Monday, January 11, 2016

Datacenter Network Capacity Management

Here is a complex topic: Capacity Management inside the Datacenter.

There is daily operation and monitoring, and there is capacity management. They will touch themselves in some points but they have completly diferent perspectives:
I have been doing capacity KPIs for the past 8 years. To be honest, I believe that now it is the first time I am doing it right. Here are some diferences:

Operation:
- Realtime monitoring
- Alarm driven
- Focused in detail
- We are worried with uptime

Capacity Management:
- Its a recurrent process
- It is weekly based
- We are worried with provision capacity
- We are worried with long term stability
- We want to have a big picture of all infrastruture.

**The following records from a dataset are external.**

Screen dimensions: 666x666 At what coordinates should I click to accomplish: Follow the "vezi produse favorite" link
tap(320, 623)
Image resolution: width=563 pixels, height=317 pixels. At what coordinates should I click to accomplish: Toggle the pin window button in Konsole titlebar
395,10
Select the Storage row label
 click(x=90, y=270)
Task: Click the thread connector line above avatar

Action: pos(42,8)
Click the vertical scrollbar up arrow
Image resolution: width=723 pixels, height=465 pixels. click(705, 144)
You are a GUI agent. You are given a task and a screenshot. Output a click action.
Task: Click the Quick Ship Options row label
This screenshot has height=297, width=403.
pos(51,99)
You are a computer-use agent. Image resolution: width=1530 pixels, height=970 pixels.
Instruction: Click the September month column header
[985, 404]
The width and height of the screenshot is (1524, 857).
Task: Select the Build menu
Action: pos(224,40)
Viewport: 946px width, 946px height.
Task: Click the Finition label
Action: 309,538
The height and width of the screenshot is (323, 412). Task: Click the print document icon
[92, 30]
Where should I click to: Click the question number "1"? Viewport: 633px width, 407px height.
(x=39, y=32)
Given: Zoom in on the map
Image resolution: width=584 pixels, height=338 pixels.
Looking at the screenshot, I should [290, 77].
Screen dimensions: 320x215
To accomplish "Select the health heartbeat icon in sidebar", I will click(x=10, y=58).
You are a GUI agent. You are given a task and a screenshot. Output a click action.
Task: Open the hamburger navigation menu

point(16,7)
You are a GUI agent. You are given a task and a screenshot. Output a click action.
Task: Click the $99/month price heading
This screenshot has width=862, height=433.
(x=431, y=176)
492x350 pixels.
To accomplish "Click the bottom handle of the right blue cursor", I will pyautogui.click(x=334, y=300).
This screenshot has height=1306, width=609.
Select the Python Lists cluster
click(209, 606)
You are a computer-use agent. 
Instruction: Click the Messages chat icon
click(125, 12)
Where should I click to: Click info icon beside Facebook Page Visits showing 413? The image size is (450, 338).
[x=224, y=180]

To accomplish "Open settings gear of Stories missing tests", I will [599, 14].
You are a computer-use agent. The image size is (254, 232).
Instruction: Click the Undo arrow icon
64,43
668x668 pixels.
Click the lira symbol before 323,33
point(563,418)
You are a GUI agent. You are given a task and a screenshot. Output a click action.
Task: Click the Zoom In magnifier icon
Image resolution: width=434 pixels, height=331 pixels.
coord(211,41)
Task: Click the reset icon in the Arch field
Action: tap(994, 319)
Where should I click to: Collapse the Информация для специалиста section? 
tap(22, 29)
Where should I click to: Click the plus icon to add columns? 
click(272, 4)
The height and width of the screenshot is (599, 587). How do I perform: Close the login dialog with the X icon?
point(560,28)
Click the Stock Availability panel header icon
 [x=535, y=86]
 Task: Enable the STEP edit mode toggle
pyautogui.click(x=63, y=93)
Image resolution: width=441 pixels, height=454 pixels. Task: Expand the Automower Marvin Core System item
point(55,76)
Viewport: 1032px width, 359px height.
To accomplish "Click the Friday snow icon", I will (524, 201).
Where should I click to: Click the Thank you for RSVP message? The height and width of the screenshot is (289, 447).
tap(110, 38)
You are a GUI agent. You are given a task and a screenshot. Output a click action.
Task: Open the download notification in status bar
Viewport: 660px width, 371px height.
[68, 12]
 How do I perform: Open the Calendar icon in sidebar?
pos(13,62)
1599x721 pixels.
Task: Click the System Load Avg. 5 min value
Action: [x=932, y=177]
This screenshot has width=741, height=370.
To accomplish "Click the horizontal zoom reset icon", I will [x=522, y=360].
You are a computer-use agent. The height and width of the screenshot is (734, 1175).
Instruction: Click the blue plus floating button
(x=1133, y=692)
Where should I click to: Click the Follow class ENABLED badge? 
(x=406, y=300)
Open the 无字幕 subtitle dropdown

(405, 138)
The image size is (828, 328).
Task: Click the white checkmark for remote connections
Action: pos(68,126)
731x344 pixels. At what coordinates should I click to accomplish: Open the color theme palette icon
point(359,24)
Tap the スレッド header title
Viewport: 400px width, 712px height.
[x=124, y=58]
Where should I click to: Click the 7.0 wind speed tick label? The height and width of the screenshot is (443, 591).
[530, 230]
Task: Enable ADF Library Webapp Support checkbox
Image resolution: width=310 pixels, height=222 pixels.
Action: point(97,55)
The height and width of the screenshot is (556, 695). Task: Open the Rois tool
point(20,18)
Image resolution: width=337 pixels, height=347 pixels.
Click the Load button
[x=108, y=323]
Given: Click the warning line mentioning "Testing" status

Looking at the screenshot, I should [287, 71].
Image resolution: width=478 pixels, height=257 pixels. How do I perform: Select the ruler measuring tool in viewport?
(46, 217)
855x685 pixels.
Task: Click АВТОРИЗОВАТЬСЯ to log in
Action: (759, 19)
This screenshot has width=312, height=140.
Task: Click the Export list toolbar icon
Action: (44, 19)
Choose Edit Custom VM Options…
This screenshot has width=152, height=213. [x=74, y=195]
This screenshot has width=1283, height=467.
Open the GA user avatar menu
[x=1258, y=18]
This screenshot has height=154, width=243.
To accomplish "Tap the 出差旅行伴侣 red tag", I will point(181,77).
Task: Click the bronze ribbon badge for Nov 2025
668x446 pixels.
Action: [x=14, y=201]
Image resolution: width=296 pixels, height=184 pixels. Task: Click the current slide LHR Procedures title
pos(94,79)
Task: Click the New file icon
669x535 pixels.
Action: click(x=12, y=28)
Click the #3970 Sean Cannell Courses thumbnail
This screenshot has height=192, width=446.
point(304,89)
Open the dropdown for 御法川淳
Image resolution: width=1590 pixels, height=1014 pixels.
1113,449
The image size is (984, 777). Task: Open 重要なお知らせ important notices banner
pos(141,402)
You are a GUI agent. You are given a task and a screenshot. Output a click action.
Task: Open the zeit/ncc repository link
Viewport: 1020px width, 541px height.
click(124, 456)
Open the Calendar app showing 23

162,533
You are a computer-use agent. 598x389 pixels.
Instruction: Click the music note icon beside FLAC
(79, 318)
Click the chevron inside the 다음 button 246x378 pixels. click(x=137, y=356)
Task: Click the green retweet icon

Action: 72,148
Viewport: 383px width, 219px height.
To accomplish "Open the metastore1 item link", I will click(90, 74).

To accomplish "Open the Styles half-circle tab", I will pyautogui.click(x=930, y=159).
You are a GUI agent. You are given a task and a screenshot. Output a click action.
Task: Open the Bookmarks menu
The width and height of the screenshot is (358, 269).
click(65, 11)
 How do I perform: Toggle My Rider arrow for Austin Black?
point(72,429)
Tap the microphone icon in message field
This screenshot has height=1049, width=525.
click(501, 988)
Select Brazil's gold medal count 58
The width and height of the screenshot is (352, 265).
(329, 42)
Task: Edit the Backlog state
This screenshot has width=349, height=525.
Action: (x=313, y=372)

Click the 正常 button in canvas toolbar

So, the first questions that normally arise are:
- How can I extract my data
- What are my limits
- Which tools can I use.

Well , the correct questions should be "How can I setup a process that will take actions on important findings triggered by capacity management". If you can answer this question and execute in a process then , you already have capacity management in place. Now, all you need is data and analytics to feed this process. Believe me that setting the process is the hard part because it is normally taken as a less priority task that can always be done later.

So, after the process is setup and running, which means, you will have a weekly review, meeting minutes weekly report that will show you are doing it will all  updated findings, than you will have something for an auditor in a ISO 20000 certification.

But, what you are probably trying to get is, what should I measure and how. Getting the data and finding the limits is also not easy.
If you work in a service provider, you will have dozens of networking device vendores, diferent models, diferent version in the same models (templates), and all will have diferent limits and measurements. Also, the configuration applied to simliar appliances will have diferent measurements because the configuration is diferent. For example, a Cisco ASA configured with multi context must have diferent measurements then a non virtualized chassis.